If you still notice formatting discrepancies, consider the following:
-
Review Other Options: Ensure that other relevant options, such as ignore_headers_and_footers
and ignore_footnotes
, are configured according to your needs.
-
Granularity: Adjusting the granularity of the comparison may yield better results, especially for nested lists. For instance, comparing at the word level can enhance accuracy.
Here’s an example of how to set the granularity:
compare_options.granularity = aw.Granularity.WordLevel # Compare at word level
By focusing on the content rather than formatting, you should achieve a more accurate comparison result.
If you continue to experience issues, please provide more details about the specific formatting changes you are observing.
@LikithaThatikonda Could you please attach the problematic input documents here for testing? We will check the issue and provide you more information.

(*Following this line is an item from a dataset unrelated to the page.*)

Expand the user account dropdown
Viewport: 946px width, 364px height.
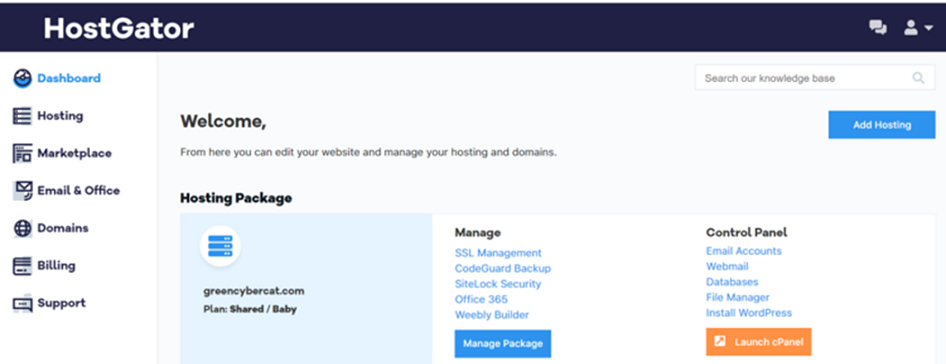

The comparison is good. But the document formatting changes making it look different than the original document.
Sure, @alexey.noskov
Attached the two documents and the response after comparison. Here the position of the text changes. for the list
Original document:
doc_1.docx (5.0 MB)
Modified document:
doc_2.docx (46.9 KB)
Response:
doc_res.docx (3.9 MB)
In the output the ordering of the lists is off. This is just one sample document. There are multiple scenarios where in case of nested lists the document formatting gets affected.
@LikithaThatikonda As I can see numbering in the output document is the same as in the comparison output produced by MS Word: ms.docx (49.3 KB)

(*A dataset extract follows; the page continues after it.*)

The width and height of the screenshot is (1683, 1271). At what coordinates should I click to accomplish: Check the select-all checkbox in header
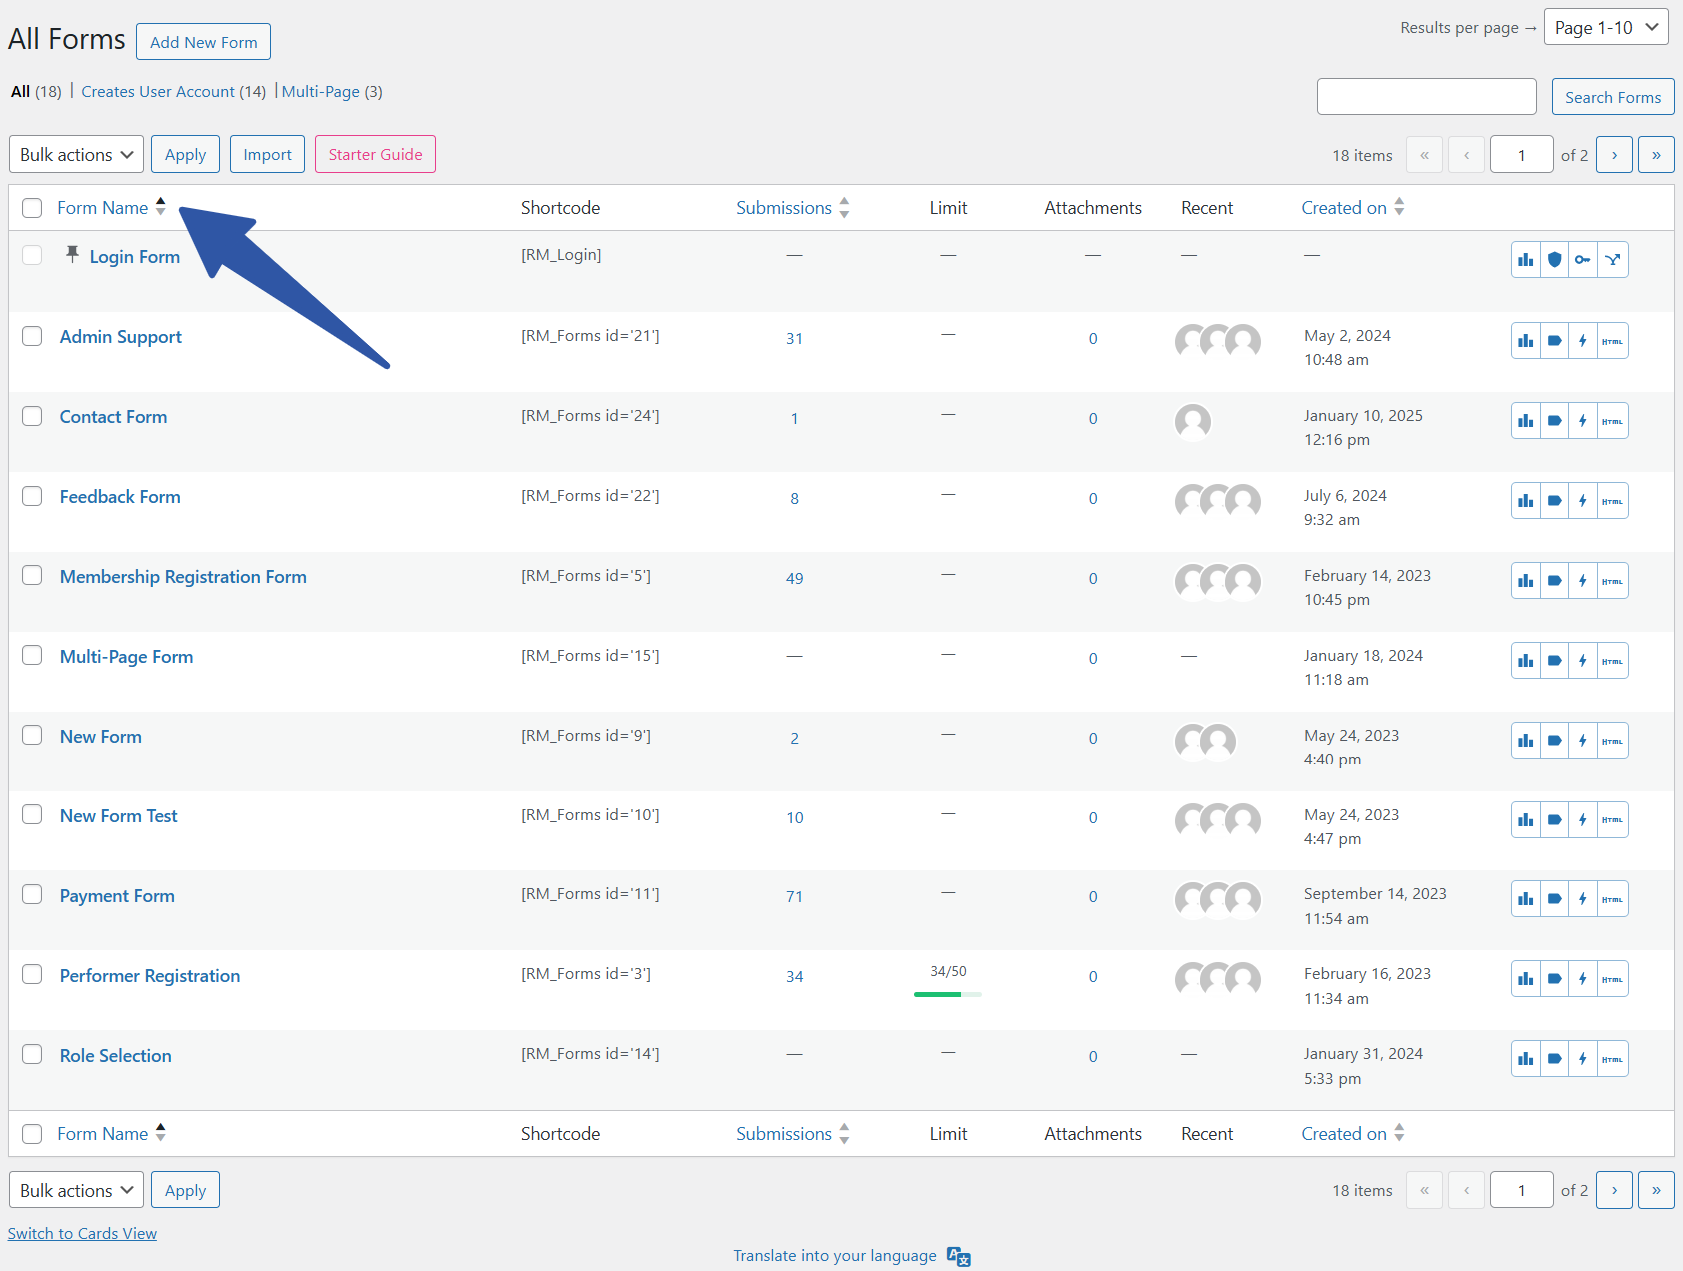[x=31, y=207]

Could you please check on your side?
Hi @alexey.noskov,
Thank you for your response.
I agree numbering is correct. My enquiry is about the formatting - where there are additional tabs and spaces and the document looks odd than before.
This is happening wherever there are nested lists.

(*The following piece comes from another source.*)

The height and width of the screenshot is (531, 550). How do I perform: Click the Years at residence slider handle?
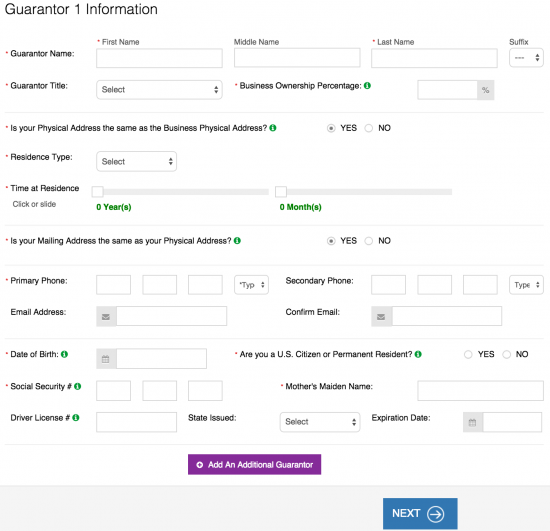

Adding screenshots for your reference.
This is one scenario. Any case which has such lists the formatting goes wrong. The alignment gets distorted a lot. Is there any way to avoid this?
@LikithaThatikonda This occurs because node structure in the compared documents is different. Please see the screenshot:
As you can see in one of the documents content is moved right using tabs, but in another is is moved right using left indent.
You should note, Aspose.Words, the same as MS Word, does note compare documents visually, the documents nodes structure is compared.
Thank you for the explanation. It helps me to understand the issue better. Is there a way to overcome this?
@LikithaThatikonda I am afraid there is no way to overcome this. The behavior is expected and Aspose.Words properly detects changes in the document.